Assignment: Every record below must be returned exactly as it was received.

:: Data shown

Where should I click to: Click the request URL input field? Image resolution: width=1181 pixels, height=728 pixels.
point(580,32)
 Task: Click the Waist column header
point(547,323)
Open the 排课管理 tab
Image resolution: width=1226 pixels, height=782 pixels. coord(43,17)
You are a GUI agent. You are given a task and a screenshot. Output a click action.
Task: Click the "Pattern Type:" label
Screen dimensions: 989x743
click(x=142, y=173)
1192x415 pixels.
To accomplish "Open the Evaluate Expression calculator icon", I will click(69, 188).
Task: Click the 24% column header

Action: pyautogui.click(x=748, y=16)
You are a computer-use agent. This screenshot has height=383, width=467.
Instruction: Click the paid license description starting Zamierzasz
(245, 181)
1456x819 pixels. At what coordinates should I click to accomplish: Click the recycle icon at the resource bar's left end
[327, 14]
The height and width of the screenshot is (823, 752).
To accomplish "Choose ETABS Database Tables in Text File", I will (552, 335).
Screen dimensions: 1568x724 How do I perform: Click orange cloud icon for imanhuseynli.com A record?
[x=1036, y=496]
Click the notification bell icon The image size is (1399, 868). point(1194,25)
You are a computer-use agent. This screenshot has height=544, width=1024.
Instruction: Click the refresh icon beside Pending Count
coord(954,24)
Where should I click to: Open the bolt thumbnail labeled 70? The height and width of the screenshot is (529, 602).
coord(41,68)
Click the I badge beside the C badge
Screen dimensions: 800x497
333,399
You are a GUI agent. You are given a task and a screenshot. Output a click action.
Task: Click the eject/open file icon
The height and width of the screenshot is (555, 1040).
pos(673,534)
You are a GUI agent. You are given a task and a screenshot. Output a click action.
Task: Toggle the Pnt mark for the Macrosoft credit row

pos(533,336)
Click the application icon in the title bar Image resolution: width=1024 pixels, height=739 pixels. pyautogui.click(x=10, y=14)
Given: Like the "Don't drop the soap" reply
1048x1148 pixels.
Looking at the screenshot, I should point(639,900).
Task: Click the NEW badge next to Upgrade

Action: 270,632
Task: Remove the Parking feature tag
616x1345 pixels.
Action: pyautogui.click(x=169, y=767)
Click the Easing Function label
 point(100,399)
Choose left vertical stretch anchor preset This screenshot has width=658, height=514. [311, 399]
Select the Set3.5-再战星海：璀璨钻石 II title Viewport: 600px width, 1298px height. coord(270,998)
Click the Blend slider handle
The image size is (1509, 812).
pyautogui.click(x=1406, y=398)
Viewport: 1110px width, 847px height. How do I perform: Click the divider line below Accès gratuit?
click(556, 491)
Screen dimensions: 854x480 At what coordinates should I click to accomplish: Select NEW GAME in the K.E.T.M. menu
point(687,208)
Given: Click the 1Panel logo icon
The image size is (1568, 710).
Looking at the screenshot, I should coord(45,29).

::::

Task response:
Where should I click to: Click the request URL input field? Image resolution: width=1181 pixels, height=728 pixels.
point(580,32)
 Task: Click the Waist column header
point(547,323)
Open the 排课管理 tab
Image resolution: width=1226 pixels, height=782 pixels. coord(43,17)
You are a GUI agent. You are given a task and a screenshot. Output a click action.
Task: Click the "Pattern Type:" label
Screen dimensions: 989x743
click(x=142, y=173)
1192x415 pixels.
To accomplish "Open the Evaluate Expression calculator icon", I will click(69, 188).
Task: Click the 24% column header

Action: pyautogui.click(x=748, y=16)
You are a computer-use agent. This screenshot has height=383, width=467.
Instruction: Click the paid license description starting Zamierzasz
(245, 181)
1456x819 pixels. At what coordinates should I click to accomplish: Click the recycle icon at the resource bar's left end
[327, 14]
The height and width of the screenshot is (823, 752).
To accomplish "Choose ETABS Database Tables in Text File", I will (552, 335).
Screen dimensions: 1568x724 How do I perform: Click orange cloud icon for imanhuseynli.com A record?
[x=1036, y=496]
Click the notification bell icon The image size is (1399, 868). point(1194,25)
You are a computer-use agent. This screenshot has height=544, width=1024.
Instruction: Click the refresh icon beside Pending Count
coord(954,24)
Where should I click to: Open the bolt thumbnail labeled 70? The height and width of the screenshot is (529, 602).
coord(41,68)
Click the I badge beside the C badge
Screen dimensions: 800x497
333,399
You are a GUI agent. You are given a task and a screenshot. Output a click action.
Task: Click the eject/open file icon
The height and width of the screenshot is (555, 1040).
pos(673,534)
You are a GUI agent. You are given a task and a screenshot. Output a click action.
Task: Toggle the Pnt mark for the Macrosoft credit row

pos(533,336)
Click the application icon in the title bar Image resolution: width=1024 pixels, height=739 pixels. pyautogui.click(x=10, y=14)
Given: Like the "Don't drop the soap" reply
1048x1148 pixels.
Looking at the screenshot, I should point(639,900).
Task: Click the NEW badge next to Upgrade

Action: 270,632
Task: Remove the Parking feature tag
616x1345 pixels.
Action: pyautogui.click(x=169, y=767)
Click the Easing Function label
 point(100,399)
Choose left vertical stretch anchor preset This screenshot has width=658, height=514. [311, 399]
Select the Set3.5-再战星海：璀璨钻石 II title Viewport: 600px width, 1298px height. coord(270,998)
Click the Blend slider handle
The image size is (1509, 812).
pyautogui.click(x=1406, y=398)
Viewport: 1110px width, 847px height. How do I perform: Click the divider line below Accès gratuit?
click(556, 491)
Screen dimensions: 854x480 At what coordinates should I click to accomplish: Select NEW GAME in the K.E.T.M. menu
point(687,208)
Given: Click the 1Panel logo icon
The image size is (1568, 710).
Looking at the screenshot, I should coord(45,29).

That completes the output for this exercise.